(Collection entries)
- Opening Delimiter -

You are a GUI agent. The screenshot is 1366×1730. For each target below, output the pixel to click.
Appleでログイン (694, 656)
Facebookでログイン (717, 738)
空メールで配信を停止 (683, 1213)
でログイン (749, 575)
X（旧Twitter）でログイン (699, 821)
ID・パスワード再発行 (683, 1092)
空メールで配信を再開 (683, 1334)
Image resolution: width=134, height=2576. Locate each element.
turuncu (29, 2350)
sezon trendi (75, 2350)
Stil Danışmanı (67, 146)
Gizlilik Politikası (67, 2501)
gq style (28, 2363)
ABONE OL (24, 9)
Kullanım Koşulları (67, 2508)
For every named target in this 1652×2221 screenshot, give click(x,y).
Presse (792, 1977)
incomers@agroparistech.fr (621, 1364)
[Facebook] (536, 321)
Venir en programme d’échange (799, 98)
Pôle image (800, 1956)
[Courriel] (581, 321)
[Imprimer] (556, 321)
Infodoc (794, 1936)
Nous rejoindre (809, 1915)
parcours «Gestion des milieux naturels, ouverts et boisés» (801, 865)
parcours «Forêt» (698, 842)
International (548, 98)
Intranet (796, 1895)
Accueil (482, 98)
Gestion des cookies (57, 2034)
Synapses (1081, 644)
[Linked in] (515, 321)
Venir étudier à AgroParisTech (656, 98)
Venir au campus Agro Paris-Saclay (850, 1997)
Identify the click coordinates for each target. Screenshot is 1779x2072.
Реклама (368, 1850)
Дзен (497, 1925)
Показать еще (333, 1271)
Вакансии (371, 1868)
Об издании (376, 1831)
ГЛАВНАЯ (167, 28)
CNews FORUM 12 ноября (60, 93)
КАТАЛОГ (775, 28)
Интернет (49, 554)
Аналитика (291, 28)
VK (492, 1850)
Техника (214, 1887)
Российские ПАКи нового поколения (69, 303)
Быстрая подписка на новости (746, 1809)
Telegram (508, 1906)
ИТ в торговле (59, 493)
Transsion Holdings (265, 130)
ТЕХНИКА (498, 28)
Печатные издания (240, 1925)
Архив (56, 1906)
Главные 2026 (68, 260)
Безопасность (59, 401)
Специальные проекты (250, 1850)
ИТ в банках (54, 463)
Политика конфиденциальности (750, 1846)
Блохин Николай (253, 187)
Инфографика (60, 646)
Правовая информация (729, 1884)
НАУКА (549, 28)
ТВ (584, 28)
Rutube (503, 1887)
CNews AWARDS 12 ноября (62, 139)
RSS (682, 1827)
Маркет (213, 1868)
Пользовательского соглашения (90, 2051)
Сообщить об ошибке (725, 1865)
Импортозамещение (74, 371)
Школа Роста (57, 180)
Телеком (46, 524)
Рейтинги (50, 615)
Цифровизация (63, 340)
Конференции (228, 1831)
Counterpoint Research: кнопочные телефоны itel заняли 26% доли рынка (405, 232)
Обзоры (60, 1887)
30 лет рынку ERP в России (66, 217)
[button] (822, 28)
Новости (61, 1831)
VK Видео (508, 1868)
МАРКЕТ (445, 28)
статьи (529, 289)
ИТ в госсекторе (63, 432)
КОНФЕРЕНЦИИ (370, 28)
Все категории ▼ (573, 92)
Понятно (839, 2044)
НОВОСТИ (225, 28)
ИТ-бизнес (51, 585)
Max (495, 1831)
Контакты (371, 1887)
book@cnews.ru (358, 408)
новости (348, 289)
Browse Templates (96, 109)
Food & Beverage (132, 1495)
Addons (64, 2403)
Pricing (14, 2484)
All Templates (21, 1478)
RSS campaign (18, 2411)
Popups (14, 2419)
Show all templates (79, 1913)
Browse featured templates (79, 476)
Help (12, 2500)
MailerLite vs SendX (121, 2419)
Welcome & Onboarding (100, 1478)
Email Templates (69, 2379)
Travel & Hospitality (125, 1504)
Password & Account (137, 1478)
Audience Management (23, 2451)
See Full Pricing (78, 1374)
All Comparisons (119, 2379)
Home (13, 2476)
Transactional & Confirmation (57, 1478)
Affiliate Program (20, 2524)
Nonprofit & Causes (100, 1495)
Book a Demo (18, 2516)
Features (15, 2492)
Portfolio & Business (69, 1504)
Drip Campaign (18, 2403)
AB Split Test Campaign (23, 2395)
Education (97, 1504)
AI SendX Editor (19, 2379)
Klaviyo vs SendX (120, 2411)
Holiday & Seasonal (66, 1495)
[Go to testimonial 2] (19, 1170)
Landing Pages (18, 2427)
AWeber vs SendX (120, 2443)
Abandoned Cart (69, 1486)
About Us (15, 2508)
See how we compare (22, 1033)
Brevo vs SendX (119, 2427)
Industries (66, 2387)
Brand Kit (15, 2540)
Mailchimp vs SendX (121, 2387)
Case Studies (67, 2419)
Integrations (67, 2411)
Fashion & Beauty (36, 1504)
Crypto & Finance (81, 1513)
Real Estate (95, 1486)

- Closing Delimiter -

== Exercise directions ==
In the records above, return only the line that contains "Audience Management (23, 2451)" and every line after it through the last, exactly as they appear.

== Worked solution ==
Audience Management (23, 2451)
See Full Pricing (78, 1374)
All Comparisons (119, 2379)
Home (13, 2476)
Transactional & Confirmation (57, 1478)
Affiliate Program (20, 2524)
Nonprofit & Causes (100, 1495)
Book a Demo (18, 2516)
Features (15, 2492)
Portfolio & Business (69, 1504)
Drip Campaign (18, 2403)
AB Split Test Campaign (23, 2395)
Education (97, 1504)
AI SendX Editor (19, 2379)
Klaviyo vs SendX (120, 2411)
Holiday & Seasonal (66, 1495)
[Go to testimonial 2] (19, 1170)
Landing Pages (18, 2427)
AWeber vs SendX (120, 2443)
Abandoned Cart (69, 1486)
About Us (15, 2508)
See how we compare (22, 1033)
Brevo vs SendX (119, 2427)
Industries (66, 2387)
Brand Kit (15, 2540)
Mailchimp vs SendX (121, 2387)
Case Studies (67, 2419)
Integrations (67, 2411)
Fashion & Beauty (36, 1504)
Crypto & Finance (81, 1513)
Real Estate (95, 1486)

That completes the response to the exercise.